Below is a listing; give only the number of its lines that contain the word "TACTICAL".

---

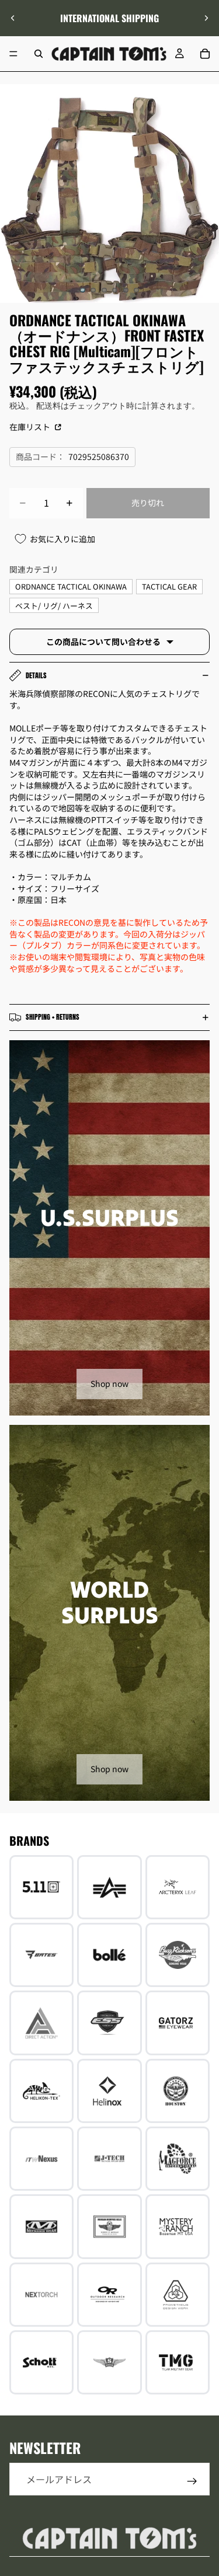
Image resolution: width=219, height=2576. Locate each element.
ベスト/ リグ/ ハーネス (54, 605)
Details (36, 675)
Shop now (109, 1383)
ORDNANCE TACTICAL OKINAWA (71, 586)
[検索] (38, 54)
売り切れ (147, 502)
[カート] (205, 54)
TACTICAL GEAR (169, 586)
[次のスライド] (206, 18)
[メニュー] (13, 53)
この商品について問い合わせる (103, 641)
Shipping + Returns (52, 1017)
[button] (204, 2477)
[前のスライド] (13, 18)
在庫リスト (30, 427)
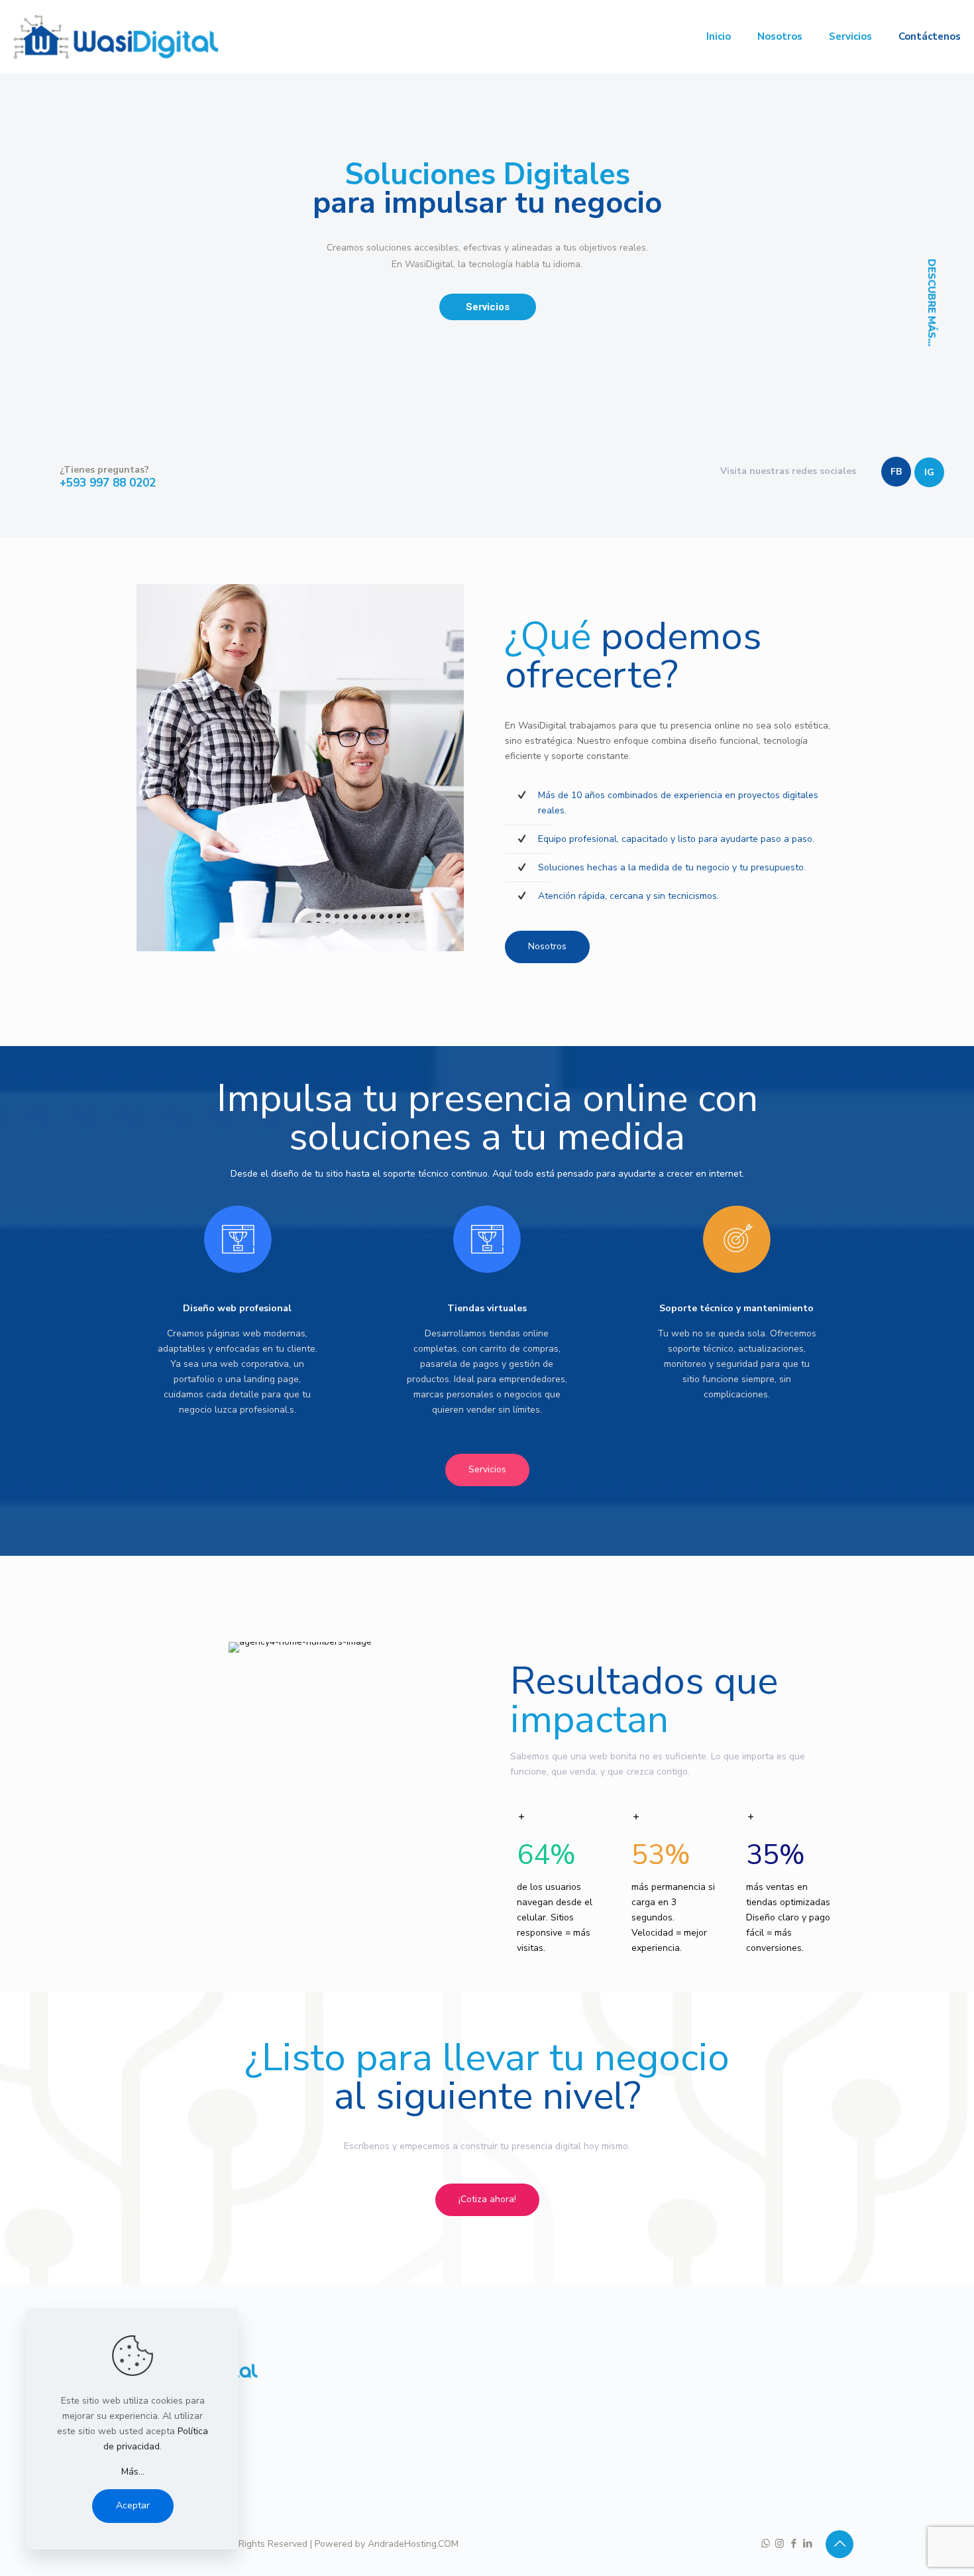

---

◆ **RESPONSE**: 2